Menü
Chronik und Quellen
1938
November 1938

Bericht aus Speyer

Am 30. November 1938 gibt der Pfälzer Regierungspräsident folgenden Bericht über die „Judenaktionen 9./10.11.1938“ ab:

Nach den hier vorliegenden Berichten verschiedener Bezirkspolizeibehörden und der Gendarmerie haben sich im Verlauf der Judenaktion, die als Protest gegen die Ermordung des Gesandtschaftsrats I. Kl. vom Rath durchgeführt wurde, folgende Ereignisse abgespielt:

1) Im Bezirk Bergzabern:

In Bergzabern wurde die Synagoge ausgeräumt. Sie soll niedergelegt werden. Die Synagoge Albersweiler entging der Zerstörung, weil sie sich seit Oktober 1938 im Eigentum der Gemeinde befindet. In Billigheim und Ingenhofen brannten die Synagogen vollständig aus.
+++
**Was gefragt ist:**
(a) Beantworte diese Fragen zum Bericht aus Speyer:
(i) An welchem Tag gibt der Pfälzer Regierungspräsident den Bericht ab?
(ii) Gegen wessen Ermordung richtete sich die Aktion laut dem Bericht?
(iii) Weshalb entging die Synagoge Albersweiler der Zerstörung?
(b) Fasse im Bericht aus Speyer den Absatz, der mit „In Bergzabern wurde die Synagoge ausgeräumt“ beginnt, als Stichpunktliste zusammen.
(c) Nimm den Bericht aus Speyer nach dem Satz über Billigheim und Ingenhofen wieder auf und schreibe ihn weiter.
Die Datensätze stammen aus einer anderen Quelle.

Gespeicherte Dateneinträge
+++
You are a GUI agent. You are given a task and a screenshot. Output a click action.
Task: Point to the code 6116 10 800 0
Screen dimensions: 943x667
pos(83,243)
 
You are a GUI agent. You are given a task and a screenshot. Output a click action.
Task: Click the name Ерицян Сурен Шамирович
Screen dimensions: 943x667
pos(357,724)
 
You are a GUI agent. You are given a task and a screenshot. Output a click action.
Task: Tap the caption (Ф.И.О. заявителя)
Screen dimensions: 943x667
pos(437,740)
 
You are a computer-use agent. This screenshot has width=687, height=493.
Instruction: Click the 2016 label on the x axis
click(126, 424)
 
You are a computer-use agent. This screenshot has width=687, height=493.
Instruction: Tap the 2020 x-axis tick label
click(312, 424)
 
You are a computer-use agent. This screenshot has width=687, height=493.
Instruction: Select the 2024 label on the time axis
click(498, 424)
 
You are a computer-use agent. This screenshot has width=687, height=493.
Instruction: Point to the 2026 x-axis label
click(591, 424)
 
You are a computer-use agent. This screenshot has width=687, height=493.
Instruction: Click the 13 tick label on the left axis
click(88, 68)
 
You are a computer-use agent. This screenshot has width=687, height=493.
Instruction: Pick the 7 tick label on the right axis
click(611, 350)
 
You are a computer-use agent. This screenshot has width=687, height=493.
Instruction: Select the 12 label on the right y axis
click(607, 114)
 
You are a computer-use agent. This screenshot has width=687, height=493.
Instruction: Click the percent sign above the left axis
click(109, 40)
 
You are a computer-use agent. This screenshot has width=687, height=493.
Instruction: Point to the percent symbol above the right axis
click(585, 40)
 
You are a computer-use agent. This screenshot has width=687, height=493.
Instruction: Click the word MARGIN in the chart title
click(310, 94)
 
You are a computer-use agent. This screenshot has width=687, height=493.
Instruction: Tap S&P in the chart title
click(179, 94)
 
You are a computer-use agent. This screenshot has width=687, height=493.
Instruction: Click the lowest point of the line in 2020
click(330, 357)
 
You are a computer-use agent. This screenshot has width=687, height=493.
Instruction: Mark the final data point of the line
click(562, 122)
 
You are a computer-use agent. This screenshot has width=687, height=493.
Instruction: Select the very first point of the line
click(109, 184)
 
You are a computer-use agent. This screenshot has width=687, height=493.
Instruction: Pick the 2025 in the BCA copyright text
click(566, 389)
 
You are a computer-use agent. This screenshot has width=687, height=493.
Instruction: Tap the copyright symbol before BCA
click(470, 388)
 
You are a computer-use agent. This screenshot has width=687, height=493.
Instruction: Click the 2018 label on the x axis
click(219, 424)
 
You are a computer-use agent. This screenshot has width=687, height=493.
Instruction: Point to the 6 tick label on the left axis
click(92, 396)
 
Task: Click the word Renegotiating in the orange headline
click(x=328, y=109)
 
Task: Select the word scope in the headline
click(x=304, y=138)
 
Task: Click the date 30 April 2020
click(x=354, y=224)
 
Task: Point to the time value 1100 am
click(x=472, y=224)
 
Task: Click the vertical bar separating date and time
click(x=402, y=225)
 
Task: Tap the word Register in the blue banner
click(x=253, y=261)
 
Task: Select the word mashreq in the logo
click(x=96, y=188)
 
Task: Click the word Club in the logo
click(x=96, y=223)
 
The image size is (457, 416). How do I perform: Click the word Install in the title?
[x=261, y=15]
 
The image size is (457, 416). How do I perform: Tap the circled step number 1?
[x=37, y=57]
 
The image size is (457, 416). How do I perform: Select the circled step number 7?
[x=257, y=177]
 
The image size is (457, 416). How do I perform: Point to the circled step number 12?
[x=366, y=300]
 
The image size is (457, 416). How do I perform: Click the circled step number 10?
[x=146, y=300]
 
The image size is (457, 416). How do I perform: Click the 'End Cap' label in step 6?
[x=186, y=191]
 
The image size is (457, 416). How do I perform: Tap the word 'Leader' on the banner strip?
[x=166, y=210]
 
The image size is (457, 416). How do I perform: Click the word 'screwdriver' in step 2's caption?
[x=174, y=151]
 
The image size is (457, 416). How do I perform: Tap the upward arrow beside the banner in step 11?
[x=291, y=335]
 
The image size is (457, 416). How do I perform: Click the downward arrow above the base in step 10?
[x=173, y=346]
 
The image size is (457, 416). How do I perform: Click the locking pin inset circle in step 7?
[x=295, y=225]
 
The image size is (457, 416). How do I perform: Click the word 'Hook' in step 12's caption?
+++
**Antworten in Reihenfolge:**
(a)
(i) Am 30. November 1938.
(ii) Gegen die Ermordung des Gesandtschaftsrats I. Kl. vom Rath.
(iii) Weil sie sich seit Oktober 1938 im Eigentum der Gemeinde befindet.

(b)
- Bergzabern: Synagoge ausgeräumt, soll niedergelegt werden
- Albersweiler: Synagoge nicht zerstört, da seit Oktober 1938 im Eigentum der Gemeinde
- Billigheim und Ingenhofen: Synagogen vollständig ausgebrannt

(c)
Einige Wohnungen in Bergzabern, Billigheim und Ingenheim wurden demoliert. An den anderen Orten wurden die Wohnungen verschlossen, versiegelt und die Schlüssel auf dem Bürgermeisteramt hinterlegt.

Beschädigungen von Geschäften fanden nur in kleinstem Umfang statt.

Plünderungen sind keine gemeldet.

Bemerkenswert ist die Disziplin des Volkes in Ingenheim gewesen, die Zigarrenfabrik des Juden Fried sollte zerstört werden. Als jedoch die Menge erfuhr, daß die Fabrik in arische Hände übergegangen sei, ließ sie sofort von ihrem Vorhaben ab.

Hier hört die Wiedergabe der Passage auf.